# START OF EXERCISE MATERIALS

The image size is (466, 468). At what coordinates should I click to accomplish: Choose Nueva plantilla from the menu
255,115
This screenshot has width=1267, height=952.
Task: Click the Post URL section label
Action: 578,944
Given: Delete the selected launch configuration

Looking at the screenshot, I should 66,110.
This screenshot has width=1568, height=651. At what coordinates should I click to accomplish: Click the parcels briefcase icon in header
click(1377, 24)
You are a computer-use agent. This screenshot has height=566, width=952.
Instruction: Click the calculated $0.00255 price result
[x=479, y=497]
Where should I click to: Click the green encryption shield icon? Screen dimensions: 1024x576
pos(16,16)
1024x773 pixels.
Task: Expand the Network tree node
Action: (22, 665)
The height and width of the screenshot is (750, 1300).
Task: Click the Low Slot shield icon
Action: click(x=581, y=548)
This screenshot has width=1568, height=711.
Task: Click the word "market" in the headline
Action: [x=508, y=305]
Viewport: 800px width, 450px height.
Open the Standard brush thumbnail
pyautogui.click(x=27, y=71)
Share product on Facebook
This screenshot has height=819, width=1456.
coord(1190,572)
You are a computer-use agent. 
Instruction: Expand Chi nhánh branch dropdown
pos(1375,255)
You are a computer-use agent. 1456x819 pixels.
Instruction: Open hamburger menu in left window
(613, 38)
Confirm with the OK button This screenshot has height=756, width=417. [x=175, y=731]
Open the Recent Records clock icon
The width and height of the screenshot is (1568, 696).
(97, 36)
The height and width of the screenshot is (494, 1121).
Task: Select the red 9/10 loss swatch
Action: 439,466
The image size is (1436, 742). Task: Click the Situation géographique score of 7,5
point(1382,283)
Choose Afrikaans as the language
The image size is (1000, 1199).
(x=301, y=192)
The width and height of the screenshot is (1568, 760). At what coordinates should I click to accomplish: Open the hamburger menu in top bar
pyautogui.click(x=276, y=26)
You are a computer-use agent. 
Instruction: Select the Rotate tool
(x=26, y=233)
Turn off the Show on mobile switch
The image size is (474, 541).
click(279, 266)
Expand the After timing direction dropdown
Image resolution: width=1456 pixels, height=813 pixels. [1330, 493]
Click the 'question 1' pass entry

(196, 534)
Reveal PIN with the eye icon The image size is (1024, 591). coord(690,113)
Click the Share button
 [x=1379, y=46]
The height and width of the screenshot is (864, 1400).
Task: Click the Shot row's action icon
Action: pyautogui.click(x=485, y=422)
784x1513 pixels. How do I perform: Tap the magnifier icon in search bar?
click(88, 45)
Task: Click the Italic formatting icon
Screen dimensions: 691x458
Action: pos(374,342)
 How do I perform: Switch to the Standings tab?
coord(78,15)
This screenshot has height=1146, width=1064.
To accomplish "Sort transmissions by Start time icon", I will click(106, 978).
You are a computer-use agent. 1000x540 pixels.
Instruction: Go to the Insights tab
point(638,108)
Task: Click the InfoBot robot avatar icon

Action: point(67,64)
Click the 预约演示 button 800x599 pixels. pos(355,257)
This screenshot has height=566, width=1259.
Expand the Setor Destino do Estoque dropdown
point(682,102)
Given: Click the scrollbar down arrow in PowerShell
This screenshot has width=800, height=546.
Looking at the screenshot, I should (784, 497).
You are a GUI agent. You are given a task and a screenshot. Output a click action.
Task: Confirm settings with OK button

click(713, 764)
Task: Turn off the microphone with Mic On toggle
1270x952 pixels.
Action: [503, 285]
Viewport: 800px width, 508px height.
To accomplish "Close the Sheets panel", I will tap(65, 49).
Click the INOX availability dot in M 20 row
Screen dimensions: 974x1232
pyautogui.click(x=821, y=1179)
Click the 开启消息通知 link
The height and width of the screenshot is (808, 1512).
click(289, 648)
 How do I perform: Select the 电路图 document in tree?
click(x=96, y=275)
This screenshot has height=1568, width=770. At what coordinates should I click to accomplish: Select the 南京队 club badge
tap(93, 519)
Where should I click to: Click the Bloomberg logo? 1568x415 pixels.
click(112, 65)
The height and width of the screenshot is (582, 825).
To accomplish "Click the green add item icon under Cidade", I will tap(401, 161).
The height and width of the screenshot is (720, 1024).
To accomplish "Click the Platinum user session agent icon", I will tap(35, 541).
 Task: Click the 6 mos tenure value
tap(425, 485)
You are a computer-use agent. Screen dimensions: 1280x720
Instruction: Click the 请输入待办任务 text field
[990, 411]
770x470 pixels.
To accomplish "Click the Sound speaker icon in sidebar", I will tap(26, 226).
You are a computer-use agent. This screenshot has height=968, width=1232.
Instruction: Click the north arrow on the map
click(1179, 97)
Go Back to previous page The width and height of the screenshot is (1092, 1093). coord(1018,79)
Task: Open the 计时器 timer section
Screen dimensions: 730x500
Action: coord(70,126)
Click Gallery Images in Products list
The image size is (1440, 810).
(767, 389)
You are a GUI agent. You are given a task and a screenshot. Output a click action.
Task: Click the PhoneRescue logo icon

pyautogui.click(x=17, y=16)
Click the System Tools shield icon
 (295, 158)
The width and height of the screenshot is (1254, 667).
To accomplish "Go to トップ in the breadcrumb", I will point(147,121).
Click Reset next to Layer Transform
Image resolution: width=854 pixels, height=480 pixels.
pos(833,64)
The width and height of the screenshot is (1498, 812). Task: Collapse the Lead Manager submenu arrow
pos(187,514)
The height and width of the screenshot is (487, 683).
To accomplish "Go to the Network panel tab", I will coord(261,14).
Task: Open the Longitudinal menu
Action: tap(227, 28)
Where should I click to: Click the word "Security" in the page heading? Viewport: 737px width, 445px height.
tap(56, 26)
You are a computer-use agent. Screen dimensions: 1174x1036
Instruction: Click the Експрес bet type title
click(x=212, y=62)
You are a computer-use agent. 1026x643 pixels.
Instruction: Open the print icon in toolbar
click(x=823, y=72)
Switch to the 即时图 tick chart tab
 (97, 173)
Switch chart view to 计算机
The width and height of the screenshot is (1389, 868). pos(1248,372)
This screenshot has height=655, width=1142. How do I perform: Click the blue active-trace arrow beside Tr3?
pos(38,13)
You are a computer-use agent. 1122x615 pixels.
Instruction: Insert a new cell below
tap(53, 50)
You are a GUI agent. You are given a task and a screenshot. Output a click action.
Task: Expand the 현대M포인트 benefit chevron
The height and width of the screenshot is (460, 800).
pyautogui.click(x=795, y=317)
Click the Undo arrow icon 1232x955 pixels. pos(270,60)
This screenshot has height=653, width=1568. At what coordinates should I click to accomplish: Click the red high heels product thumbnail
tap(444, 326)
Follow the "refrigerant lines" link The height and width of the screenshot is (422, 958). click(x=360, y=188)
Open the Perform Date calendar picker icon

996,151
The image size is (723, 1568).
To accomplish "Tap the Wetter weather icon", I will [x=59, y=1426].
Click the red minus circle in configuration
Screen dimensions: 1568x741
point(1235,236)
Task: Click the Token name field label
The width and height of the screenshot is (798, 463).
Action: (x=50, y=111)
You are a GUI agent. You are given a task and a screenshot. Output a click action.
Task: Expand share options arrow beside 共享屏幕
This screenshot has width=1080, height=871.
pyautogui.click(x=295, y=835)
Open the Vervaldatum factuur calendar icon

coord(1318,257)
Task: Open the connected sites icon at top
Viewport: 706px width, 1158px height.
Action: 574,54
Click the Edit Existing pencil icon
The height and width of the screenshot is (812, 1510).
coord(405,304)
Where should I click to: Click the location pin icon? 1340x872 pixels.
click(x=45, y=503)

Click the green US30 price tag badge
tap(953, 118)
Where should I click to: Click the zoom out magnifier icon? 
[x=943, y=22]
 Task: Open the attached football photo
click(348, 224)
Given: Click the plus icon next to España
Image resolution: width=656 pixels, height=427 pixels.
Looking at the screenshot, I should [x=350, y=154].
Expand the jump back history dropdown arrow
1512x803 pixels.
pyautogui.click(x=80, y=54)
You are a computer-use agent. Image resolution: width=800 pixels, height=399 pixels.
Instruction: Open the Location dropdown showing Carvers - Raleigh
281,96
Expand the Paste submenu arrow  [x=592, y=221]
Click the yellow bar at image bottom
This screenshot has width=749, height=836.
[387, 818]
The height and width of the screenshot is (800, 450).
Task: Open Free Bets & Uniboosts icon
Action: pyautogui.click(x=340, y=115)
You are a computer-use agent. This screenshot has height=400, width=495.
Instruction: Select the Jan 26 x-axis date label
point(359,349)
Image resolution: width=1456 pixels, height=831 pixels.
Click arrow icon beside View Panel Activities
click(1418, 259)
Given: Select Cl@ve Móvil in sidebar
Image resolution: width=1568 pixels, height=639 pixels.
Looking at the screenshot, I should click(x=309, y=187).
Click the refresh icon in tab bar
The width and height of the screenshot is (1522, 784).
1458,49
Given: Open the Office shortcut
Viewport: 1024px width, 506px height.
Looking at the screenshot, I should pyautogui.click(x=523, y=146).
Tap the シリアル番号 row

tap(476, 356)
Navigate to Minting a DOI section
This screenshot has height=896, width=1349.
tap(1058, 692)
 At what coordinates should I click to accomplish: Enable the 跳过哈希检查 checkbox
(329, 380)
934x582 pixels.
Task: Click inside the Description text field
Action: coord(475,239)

# END OF EXERCISE MATERIALS

WHAT TO PRODUCE. Set down, word for word, the items from the line containing "Image resolution: width=1456 pixels, height=831" through the end of the items.

RESPONSE BELOW.
Image resolution: width=1456 pixels, height=831 pixels.
Click arrow icon beside View Panel Activities
click(1418, 259)
Given: Select Cl@ve Móvil in sidebar
Image resolution: width=1568 pixels, height=639 pixels.
Looking at the screenshot, I should click(x=309, y=187).
Click the refresh icon in tab bar
The width and height of the screenshot is (1522, 784).
1458,49
Given: Open the Office shortcut
Viewport: 1024px width, 506px height.
Looking at the screenshot, I should pyautogui.click(x=523, y=146).
Tap the シリアル番号 row

tap(476, 356)
Navigate to Minting a DOI section
This screenshot has height=896, width=1349.
tap(1058, 692)
 At what coordinates should I click to accomplish: Enable the 跳过哈希检查 checkbox
(329, 380)
934x582 pixels.
Task: Click inside the Description text field
Action: coord(475,239)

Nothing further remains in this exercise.